Il Garante italiano per la concorrenza e il mercato ha aperto un’istruttoria nei confronti di Meta per un presunto abuso di posizione dominante relativo all’integrazione automatica del proprio servizio di intelligenza artificiale su WhatsApp, attivo da marzo 2025.
L’oggetto dell’indagine è l’iconcina colorata che, dalla primavera scorsa, ha fatto la sua comparsa in alto nella schermata principale di WhatsApp. Un accesso diretto a Meta AI, l’assistente conversazionale basato sull’intelligenza artificiale generativa. Secondo l’Antitrust, questa presenza prominente nella barra di ricerca rappresenterebbe una forma di imposizione ai danni degli utenti e dei concorrenti, sfruttando la posizione dominante di WhatsApp nel mercato dei servizi di messaggistica.
L’Autorità, guidata da Roberto Rustichelli, ha reso noto che il procedimento istruttorio è stato avviato in collaborazione con gli uffici competenti della Commissione Europea e coinvolge le società Meta Platforms Inc., Meta Platforms Ireland Limited, WhatsApp Ireland Limited e Facebook Italy S.r.l.
Secondo la ricostruzione dell’AGCM, Meta avrebbe integrato l’IA senza esplicita richiesta da parte dell’utente, rendendola di fatto pre-installata, con un posizionamento grafico che ne favorisce l’utilizzo. Il rischio, sottolinea l’Autorità, è che la società possa “trascinare” la propria base utenti nel nuovo mercato dell’IA, non per meriti competitivi ma sfruttando la forza della propria piattaforma dominante.
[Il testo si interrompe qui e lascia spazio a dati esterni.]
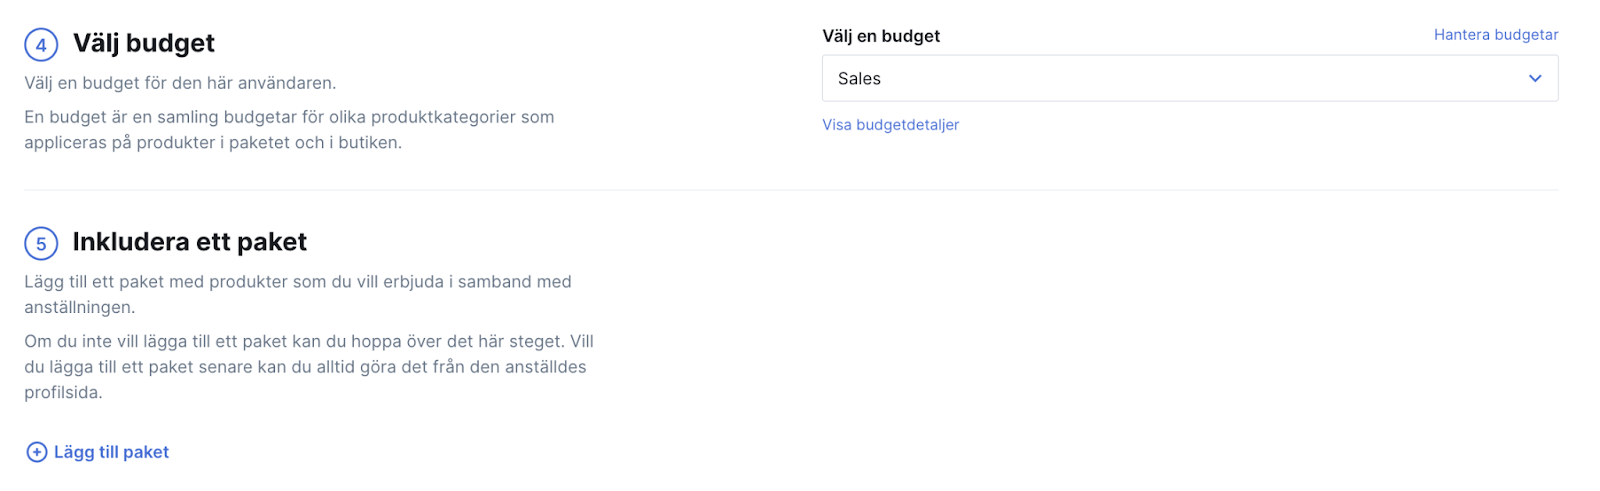Click the divider line between steps 4 and 5
1600x491 pixels.
click(791, 190)
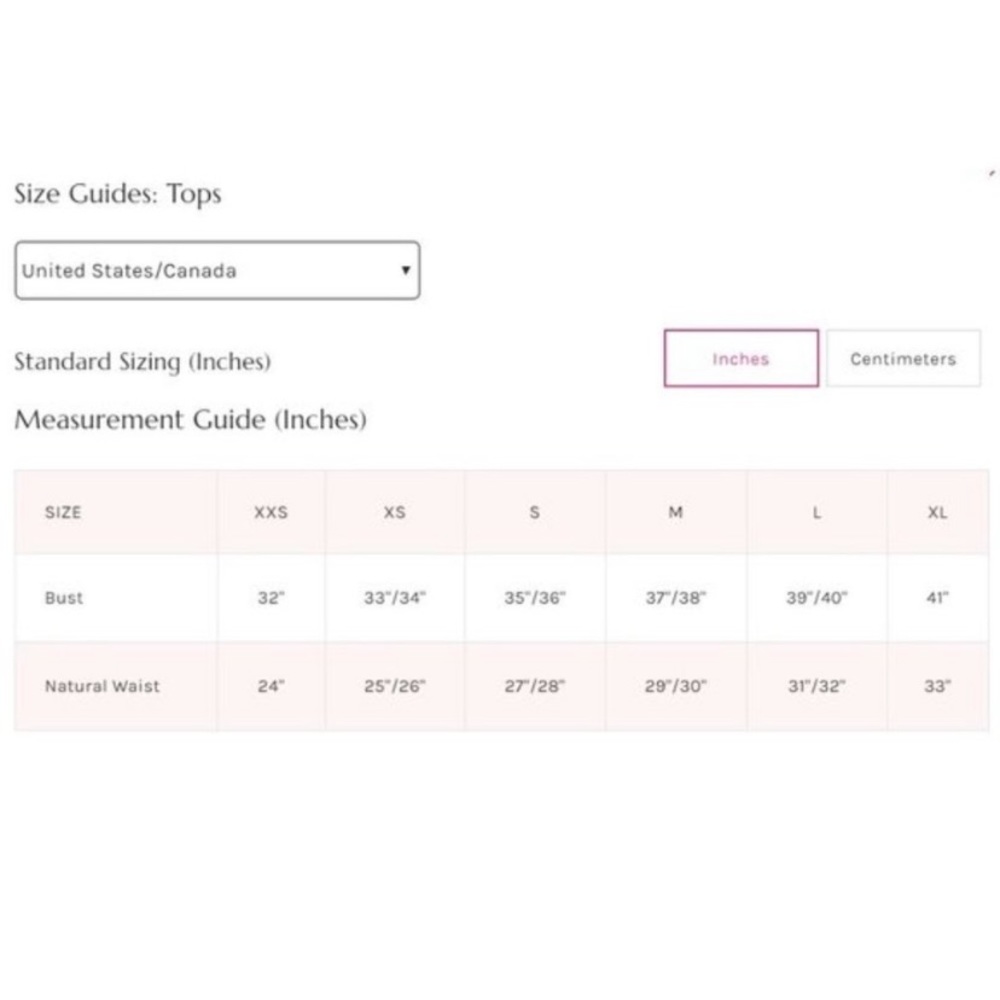Click the M size column header

[676, 512]
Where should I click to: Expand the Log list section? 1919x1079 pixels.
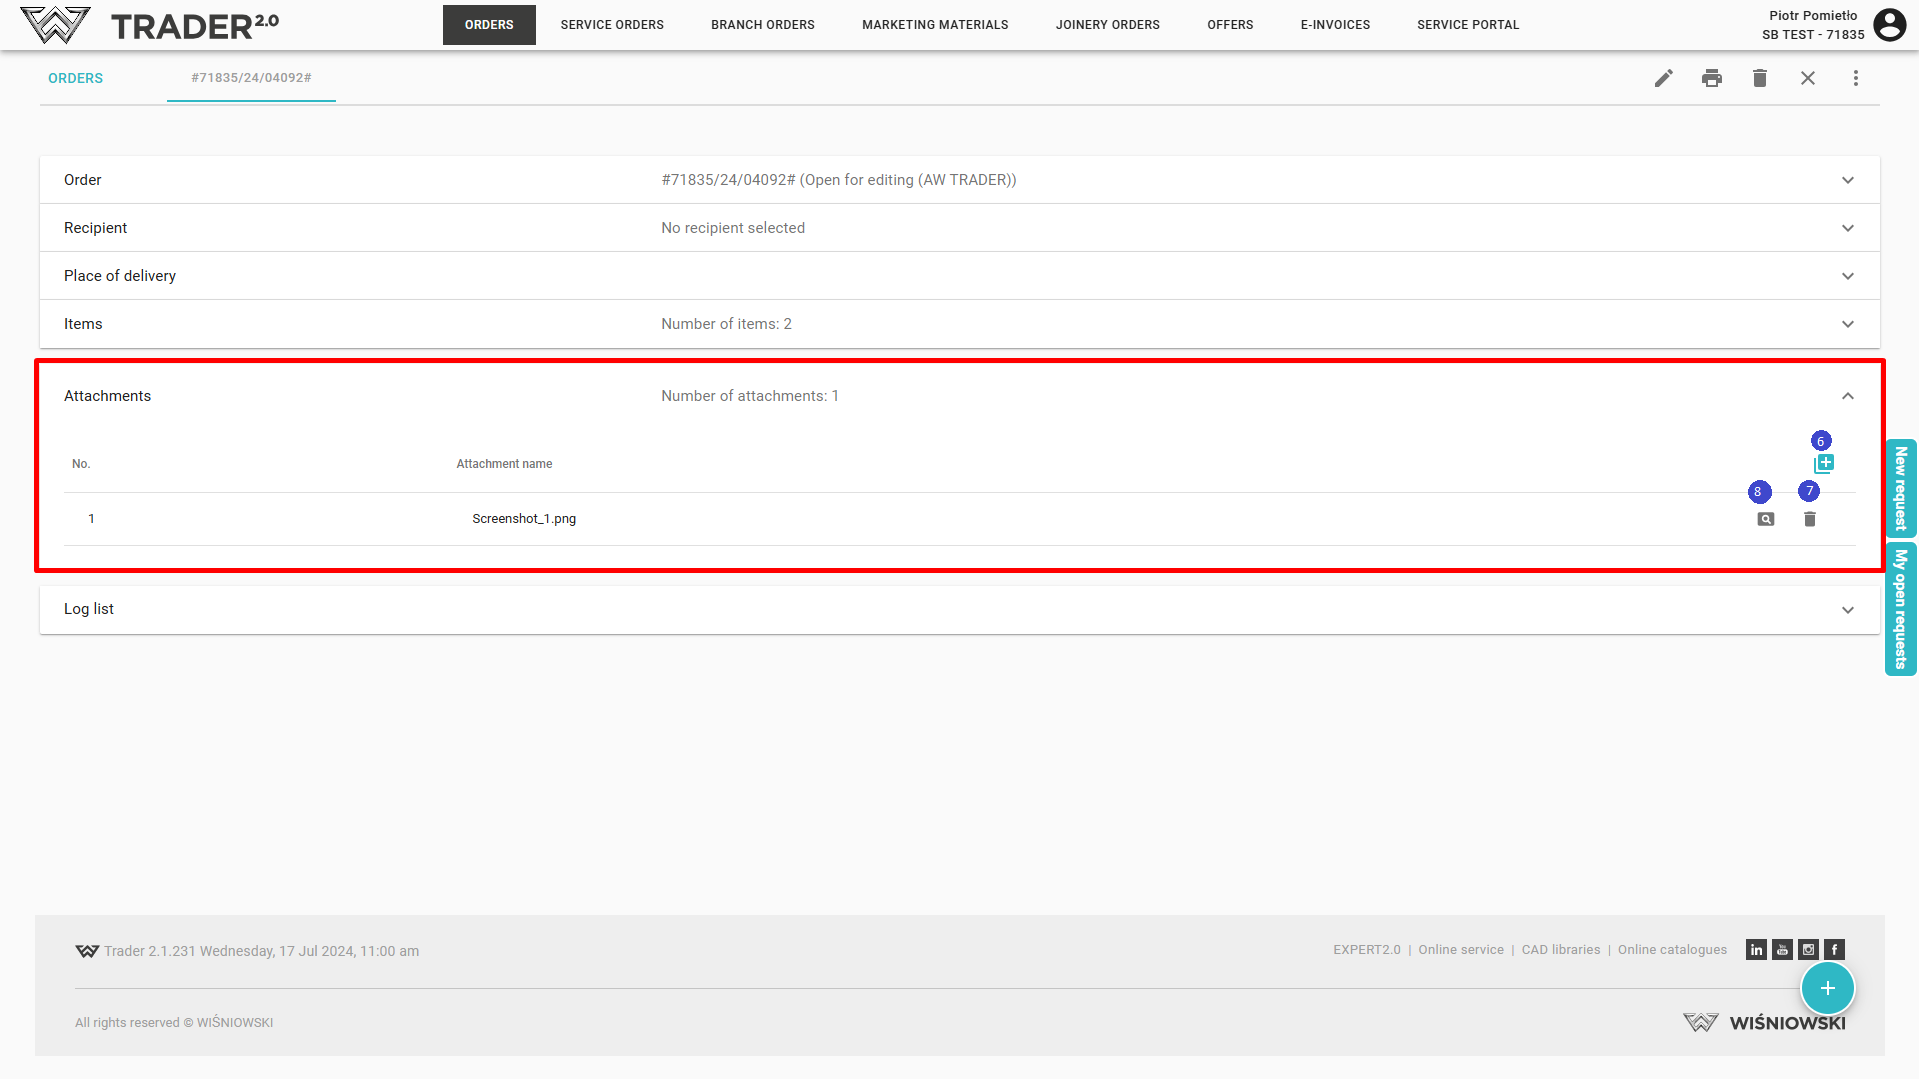1847,610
Il potenziale danno riguarda anche l’effetto lock-in: una volta abituato a utilizzare l’IA integrata, l’utente potrebbe restare legato a Meta AI, la cui efficacia cresce nel tempo grazie all’accumulo di dati e interazioni personalizzate. Di fatto, una barriera all’ingresso per gli altri operatori che si affacciano al mercato.
Meta, dal canto suo, ha confermato di aver collaborato pienamente con le autorità e ha difeso la propria condotta affermando che l’integrazione dell’IA “è gratuita e consente agli utenti italiani di scegliere di usare un’intelligenza artificiale all’interno di un ambiente familiare e affidabile”.
Colpisce un altro elemento dell’inchiesta: interrogata sulla questione, la stessa IA di WhatsApp ha ammesso che l’indagine appare fondata. In una risposta fornita durante il test giornalistico, l’IA ha spiegato che, in assenza di ulteriori elementi, “l’Autorità Garante sembra avere motivi legittimi per indagare sulla questione”.